Problem to solve. Return the data preprocessing section below word for word, in full.

Extract.
3.2. Data Preprocessing

Upon initial inspection of the raw dataset, it was observed that the features “Tenure”, “Where home house”, and “Day since last order” had a few missing values, with counts of 194, 196, and 213 respectively. To ensure the quality of the data, these data containing missing values are dropped out.

Subsequently, a more smoothed target encoding method is introduced to preprocess the categorical features within the dataset. The method is as follows:

The global average target value, denoted as 𝑦𝑎𝑣𝑔, is determined by taking the sum of the target variable values (in this case, Churn) across all instances in the training set and subsequently dividing that sum by the total count of instances, N.

\( {y_{avg}}= \sum _{i=1}^{N}{y_{i}} \) (1)

For each category k of the categorical variable, the average target value, denoted as \( {y_{cat\_avg}}(k) \) , is computed by summing the target variable values for all samples belonging to that category and dividing by the number of samples in that category \( {n_{k}} \) .

\( {y_{cat\_avg}}(k)=\frac{1}{{n_{k}}}\sum _{i∈category k}{y_{i}} \) (2)

For each category k of the categorical variable, the sample count, denoted as \( {n_{k}} \) , is simply the number of samples that belong to that category.

\( {n_{k}}=count(i|{x_{i}}=k) \) (3)

The smoothed target encoding value, denoted as \( smoothe{d_{{y_{avg}}}}(k) \) , for each category k is a weighted average of the global average target value and the category-specific average target value. The weighting is determined by a smoothing function that depends on the sample count for the category \( {n_{k}} \) and two smoothing parameters \( {n_{mid}} \) and c. Default \( {n_{mid}} \) and c are set as 20 and 4 in this case.

\( smoothe{d_{{y_{avg}}}}(k)= {y_{avg}}+ \frac{{y_{ca{t_{avg}}}}(k)-{y_{avg}}}{1+{e^{-(\frac{{n_{k}}- {n_{mid}}}{c})}}} \) (4)

This technique transforms categorical variables into numerical values by replacing each category with \( smoothe{d_{{y_{avg}}}}(k) \) , effectively capturing the connection between the categorical attribute and the target while minimizing overfitting risks.

Data excerpt.
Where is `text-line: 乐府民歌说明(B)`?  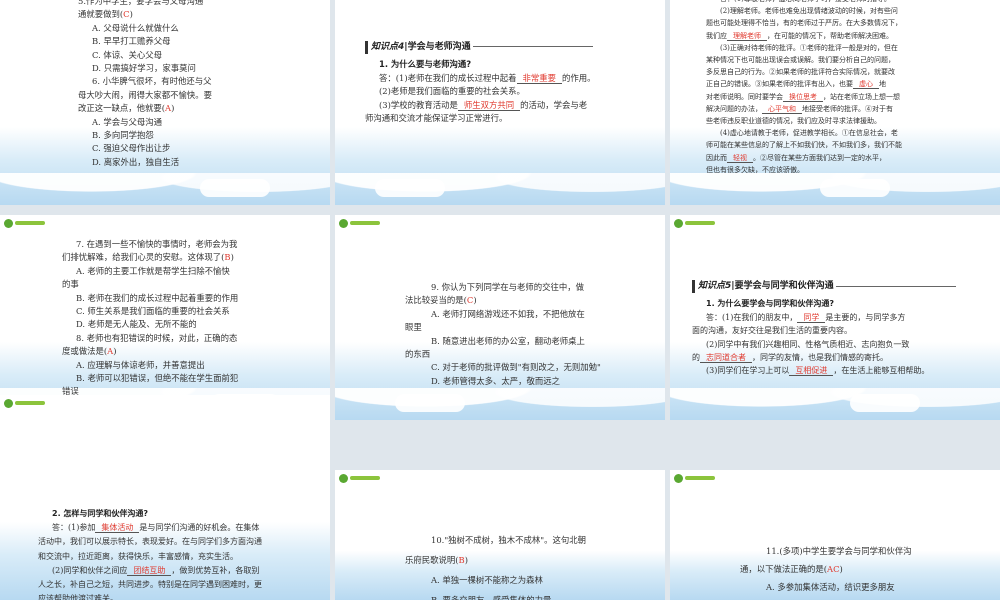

Output of the task.
3.2. Data Preprocessing

Upon initial inspection of the raw dataset, it was observed that the features “Tenure”, “Where home house”, and “Day since last order” had a few missing values, with counts of 194, 196, and 213 respectively. To ensure the quality of the data, these data containing missing values are dropped out.

Subsequently, a more smoothed target encoding method is introduced to preprocess the categorical features within the dataset. The method is as follows:

The global average target value, denoted as 𝑦𝑎𝑣𝑔, is determined by taking the sum of the target variable values (in this case, Churn) across all instances in the training set and subsequently dividing that sum by the total count of instances, N.

\( {y_{avg}}= \sum _{i=1}^{N}{y_{i}} \) (1)

For each category k of the categorical variable, the average target value, denoted as \( {y_{cat\_avg}}(k) \) , is computed by summing the target variable values for all samples belonging to that category and dividing by the number of samples in that category \( {n_{k}} \) .

\( {y_{cat\_avg}}(k)=\frac{1}{{n_{k}}}\sum _{i∈category k}{y_{i}} \) (2)

For each category k of the categorical variable, the sample count, denoted as \( {n_{k}} \) , is simply the number of samples that belong to that category.

\( {n_{k}}=count(i|{x_{i}}=k) \) (3)

The smoothed target encoding value, denoted as \( smoothe{d_{{y_{avg}}}}(k) \) , for each category k is a weighted average of the global average target value and the category-specific average target value. The weighting is determined by a smoothing function that depends on the sample count for the category \( {n_{k}} \) and two smoothing parameters \( {n_{mid}} \) and c. Default \( {n_{mid}} \) and c are set as 20 and 4 in this case.

\( smoothe{d_{{y_{avg}}}}(k)= {y_{avg}}+ \frac{{y_{ca{t_{avg}}}}(k)-{y_{avg}}}{1+{e^{-(\frac{{n_{k}}- {n_{mid}}}{c})}}} \) (4)

This technique transforms categorical variables into numerical values by replacing each category with \( smoothe{d_{{y_{avg}}}}(k) \) , effectively capturing the connection between the categorical attribute and the target while minimizing overfitting risks.